WHAT TO PRODUCE
Update the lines starting with the line containing "The image size is (676, 413)." and going on through the line containing "Looking at the screenshot, I should 1055,1101.", replacing "dropdown" with "drop-down menu" and leaving all else unchanged.

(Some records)
>>

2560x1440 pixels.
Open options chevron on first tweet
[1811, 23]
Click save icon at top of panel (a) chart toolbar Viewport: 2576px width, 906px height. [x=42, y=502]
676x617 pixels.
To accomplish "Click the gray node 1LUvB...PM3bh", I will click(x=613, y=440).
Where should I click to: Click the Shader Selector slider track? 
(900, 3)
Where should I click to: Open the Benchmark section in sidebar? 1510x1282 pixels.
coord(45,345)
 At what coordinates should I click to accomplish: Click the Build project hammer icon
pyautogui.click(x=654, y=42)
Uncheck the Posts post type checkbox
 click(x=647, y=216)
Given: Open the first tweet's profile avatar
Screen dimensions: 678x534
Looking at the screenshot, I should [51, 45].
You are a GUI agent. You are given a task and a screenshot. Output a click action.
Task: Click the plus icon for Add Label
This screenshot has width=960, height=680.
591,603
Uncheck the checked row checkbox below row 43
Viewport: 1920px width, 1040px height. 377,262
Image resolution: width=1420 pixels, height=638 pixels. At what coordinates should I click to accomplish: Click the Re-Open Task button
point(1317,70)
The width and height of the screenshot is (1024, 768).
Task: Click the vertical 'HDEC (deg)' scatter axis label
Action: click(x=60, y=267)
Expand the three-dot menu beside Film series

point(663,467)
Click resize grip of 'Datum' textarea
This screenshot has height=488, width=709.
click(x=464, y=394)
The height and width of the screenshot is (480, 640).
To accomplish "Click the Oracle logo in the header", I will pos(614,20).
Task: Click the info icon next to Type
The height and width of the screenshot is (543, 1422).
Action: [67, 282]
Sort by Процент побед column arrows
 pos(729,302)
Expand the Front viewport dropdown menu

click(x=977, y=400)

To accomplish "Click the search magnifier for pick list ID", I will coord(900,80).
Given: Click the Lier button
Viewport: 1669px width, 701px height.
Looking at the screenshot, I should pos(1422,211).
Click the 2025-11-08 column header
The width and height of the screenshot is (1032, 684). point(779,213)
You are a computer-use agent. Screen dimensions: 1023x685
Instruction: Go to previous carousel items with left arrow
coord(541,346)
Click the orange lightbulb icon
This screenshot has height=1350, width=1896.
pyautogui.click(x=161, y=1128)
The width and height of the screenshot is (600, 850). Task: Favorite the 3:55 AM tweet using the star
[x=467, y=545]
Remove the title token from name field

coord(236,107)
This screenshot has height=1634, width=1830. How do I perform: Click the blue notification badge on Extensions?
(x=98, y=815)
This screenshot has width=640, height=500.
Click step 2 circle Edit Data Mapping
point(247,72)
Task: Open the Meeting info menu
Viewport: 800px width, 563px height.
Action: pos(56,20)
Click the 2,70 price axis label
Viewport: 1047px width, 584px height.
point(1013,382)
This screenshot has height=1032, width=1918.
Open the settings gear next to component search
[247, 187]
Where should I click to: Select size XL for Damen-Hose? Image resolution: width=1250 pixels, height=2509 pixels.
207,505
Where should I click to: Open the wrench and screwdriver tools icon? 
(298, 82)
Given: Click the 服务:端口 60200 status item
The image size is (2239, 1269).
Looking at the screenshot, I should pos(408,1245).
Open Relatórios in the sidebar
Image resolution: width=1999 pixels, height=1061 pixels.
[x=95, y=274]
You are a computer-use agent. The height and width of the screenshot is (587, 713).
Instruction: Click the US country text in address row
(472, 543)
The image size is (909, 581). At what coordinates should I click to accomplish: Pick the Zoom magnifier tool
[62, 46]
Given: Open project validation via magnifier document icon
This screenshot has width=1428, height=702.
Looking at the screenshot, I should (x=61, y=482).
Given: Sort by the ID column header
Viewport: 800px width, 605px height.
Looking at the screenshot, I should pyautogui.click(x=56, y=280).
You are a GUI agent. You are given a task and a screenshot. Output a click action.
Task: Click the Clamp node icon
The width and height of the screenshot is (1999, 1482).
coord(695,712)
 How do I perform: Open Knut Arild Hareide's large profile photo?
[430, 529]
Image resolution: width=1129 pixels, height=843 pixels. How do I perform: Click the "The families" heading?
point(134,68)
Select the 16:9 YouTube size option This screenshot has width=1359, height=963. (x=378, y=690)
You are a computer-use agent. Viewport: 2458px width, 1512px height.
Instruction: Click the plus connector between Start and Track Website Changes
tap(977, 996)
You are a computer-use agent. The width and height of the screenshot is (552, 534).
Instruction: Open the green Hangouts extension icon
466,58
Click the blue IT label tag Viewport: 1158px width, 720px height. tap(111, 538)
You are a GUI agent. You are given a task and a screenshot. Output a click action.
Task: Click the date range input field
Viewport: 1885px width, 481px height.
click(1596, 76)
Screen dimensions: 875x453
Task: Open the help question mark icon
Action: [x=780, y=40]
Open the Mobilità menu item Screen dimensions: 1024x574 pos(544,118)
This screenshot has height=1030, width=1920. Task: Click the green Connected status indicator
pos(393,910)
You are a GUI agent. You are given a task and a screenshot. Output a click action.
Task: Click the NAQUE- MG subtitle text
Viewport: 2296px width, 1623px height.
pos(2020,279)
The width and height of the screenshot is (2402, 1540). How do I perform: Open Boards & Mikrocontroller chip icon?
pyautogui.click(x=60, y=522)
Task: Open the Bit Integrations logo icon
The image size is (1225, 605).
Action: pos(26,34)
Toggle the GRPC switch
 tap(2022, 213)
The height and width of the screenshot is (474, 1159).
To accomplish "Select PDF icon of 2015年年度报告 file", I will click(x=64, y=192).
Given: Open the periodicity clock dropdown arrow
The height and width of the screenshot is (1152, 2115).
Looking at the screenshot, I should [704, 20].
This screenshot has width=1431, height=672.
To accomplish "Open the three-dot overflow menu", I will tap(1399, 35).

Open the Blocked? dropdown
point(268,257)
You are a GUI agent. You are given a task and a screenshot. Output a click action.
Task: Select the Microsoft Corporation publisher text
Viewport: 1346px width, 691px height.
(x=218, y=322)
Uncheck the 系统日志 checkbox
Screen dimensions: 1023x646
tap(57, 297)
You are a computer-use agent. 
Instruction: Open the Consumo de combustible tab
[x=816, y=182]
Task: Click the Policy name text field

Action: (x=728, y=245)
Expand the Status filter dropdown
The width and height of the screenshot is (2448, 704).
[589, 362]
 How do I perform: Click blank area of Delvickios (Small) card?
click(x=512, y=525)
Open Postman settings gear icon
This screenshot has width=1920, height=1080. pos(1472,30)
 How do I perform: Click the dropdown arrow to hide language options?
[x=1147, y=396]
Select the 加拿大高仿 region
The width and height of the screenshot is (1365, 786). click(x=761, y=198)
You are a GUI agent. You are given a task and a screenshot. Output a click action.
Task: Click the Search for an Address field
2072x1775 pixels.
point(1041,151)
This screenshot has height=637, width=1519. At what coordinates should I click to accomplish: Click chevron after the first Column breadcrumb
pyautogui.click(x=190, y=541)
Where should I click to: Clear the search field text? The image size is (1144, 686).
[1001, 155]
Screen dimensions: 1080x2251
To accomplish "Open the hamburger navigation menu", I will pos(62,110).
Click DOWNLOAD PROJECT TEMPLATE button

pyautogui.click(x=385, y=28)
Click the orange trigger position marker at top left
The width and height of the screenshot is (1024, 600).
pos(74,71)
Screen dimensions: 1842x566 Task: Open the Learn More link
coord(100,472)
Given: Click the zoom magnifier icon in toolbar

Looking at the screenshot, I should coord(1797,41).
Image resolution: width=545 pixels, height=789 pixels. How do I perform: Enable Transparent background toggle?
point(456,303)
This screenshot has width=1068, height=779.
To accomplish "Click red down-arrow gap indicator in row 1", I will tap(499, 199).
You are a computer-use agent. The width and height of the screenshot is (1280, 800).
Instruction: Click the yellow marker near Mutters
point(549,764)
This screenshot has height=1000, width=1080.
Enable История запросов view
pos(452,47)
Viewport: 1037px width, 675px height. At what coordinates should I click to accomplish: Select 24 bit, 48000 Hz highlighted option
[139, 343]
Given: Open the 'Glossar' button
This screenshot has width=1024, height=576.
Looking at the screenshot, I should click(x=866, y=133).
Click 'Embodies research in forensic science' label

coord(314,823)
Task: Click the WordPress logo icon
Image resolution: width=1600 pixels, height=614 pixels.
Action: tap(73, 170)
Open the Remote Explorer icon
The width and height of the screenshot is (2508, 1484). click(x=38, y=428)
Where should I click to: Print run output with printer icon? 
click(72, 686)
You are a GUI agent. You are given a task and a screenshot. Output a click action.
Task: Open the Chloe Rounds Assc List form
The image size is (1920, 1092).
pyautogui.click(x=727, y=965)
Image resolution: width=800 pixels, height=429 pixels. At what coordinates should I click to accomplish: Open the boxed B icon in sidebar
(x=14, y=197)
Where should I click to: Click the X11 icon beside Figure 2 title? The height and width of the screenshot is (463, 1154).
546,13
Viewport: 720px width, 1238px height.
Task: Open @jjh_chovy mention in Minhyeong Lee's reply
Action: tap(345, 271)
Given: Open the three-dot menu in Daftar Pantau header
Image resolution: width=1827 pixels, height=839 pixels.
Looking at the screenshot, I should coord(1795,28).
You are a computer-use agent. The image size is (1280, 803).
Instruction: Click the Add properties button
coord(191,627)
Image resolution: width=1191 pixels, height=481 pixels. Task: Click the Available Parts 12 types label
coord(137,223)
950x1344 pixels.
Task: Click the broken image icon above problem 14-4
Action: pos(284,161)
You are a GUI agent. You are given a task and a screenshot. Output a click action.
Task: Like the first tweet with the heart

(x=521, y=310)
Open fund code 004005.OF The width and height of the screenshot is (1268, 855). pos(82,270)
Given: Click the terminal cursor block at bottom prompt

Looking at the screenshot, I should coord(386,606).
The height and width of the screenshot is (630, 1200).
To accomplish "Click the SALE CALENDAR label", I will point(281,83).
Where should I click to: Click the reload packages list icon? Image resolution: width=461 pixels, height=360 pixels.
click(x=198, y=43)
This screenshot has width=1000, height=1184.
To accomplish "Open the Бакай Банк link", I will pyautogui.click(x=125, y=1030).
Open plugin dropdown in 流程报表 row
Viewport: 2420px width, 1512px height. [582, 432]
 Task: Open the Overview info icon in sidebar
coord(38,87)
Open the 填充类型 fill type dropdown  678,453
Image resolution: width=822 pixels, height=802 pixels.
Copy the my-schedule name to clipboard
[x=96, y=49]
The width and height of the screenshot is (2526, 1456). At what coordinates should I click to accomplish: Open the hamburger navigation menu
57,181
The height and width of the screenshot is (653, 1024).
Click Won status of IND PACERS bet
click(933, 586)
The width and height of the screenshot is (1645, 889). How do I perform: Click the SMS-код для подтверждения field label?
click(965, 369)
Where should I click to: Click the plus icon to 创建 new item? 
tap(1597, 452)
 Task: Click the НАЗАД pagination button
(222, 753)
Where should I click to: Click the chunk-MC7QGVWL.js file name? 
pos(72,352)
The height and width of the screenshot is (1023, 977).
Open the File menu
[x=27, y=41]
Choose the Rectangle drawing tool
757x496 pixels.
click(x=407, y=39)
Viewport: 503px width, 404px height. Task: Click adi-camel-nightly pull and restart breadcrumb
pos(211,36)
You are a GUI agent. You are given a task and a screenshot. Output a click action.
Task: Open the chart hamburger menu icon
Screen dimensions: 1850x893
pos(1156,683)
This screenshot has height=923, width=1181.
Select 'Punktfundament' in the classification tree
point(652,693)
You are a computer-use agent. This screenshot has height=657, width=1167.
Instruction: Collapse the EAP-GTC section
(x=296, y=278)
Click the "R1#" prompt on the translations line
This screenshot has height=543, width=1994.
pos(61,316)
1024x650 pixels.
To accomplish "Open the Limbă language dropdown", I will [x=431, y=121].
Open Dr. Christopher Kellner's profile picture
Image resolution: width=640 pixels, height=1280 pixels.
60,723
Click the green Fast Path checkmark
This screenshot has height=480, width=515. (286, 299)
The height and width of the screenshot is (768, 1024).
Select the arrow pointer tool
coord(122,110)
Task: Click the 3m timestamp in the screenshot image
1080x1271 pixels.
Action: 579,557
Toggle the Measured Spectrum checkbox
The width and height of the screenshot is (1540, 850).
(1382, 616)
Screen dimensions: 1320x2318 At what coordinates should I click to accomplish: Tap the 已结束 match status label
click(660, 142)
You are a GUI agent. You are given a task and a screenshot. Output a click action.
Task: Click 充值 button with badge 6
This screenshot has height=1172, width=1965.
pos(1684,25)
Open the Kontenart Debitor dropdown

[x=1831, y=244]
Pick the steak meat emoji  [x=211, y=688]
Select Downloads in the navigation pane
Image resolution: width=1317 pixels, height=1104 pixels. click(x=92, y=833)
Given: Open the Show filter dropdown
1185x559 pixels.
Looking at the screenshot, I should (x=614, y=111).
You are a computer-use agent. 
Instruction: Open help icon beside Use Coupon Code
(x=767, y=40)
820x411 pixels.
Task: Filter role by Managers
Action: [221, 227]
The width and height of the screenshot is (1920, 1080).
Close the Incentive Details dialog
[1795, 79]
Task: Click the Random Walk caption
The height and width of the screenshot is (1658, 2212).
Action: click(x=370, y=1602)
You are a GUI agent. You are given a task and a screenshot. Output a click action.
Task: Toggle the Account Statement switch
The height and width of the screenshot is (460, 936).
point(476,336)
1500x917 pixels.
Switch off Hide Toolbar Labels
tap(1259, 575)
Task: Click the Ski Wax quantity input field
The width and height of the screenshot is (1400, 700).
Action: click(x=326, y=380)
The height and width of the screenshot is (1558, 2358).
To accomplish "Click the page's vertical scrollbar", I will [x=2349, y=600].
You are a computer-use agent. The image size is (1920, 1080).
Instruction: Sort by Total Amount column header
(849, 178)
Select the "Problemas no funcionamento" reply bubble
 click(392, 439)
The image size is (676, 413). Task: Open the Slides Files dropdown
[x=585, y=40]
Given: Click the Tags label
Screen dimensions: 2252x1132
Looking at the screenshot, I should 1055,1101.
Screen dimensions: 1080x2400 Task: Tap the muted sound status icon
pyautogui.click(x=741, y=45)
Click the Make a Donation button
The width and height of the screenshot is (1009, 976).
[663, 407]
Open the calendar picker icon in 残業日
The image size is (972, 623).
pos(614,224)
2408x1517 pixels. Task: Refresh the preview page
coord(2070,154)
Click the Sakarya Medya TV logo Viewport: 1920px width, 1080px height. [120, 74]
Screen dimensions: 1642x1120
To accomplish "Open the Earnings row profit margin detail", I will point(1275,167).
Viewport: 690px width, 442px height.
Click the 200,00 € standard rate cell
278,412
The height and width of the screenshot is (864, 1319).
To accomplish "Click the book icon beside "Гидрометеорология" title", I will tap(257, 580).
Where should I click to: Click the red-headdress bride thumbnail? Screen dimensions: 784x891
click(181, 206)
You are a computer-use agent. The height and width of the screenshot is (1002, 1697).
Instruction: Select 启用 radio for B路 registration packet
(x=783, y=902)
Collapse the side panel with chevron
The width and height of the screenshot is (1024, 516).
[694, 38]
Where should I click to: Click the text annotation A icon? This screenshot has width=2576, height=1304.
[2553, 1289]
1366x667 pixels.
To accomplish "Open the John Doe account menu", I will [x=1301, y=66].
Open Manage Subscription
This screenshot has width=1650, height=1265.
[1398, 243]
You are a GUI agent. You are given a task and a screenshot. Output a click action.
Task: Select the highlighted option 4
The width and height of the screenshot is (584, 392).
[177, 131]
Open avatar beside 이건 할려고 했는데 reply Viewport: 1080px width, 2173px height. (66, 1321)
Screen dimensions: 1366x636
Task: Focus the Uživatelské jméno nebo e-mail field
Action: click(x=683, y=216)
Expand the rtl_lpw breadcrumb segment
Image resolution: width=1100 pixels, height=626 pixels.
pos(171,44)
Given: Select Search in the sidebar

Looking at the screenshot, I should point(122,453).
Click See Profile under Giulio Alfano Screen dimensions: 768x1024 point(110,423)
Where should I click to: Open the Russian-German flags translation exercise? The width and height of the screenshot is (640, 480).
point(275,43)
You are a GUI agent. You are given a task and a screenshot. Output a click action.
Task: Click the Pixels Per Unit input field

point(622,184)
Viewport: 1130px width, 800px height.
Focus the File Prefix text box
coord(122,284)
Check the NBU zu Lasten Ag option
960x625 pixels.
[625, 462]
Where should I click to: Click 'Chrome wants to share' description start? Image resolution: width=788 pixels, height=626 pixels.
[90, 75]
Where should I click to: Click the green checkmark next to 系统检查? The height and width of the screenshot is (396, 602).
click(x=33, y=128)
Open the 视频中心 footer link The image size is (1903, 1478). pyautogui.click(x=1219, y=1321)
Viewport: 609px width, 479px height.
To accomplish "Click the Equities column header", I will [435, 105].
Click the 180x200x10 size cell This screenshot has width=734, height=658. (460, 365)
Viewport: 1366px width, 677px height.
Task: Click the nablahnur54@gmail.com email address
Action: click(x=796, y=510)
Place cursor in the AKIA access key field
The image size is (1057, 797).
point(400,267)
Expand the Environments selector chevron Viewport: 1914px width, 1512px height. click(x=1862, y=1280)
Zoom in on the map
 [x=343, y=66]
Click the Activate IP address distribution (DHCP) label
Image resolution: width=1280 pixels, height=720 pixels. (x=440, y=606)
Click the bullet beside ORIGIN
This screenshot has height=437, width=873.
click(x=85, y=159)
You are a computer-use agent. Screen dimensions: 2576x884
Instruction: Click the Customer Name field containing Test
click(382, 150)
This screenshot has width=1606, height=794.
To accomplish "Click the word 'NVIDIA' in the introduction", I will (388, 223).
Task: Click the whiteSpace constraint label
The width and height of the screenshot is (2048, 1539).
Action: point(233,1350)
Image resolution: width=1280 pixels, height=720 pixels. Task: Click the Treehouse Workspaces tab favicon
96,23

<<

THE RESPONSE
The image size is (676, 413). Task: Open the Slides Files drop-down menu
[x=585, y=40]
Given: Click the Tags label
Screen dimensions: 2252x1132
Looking at the screenshot, I should 1055,1101.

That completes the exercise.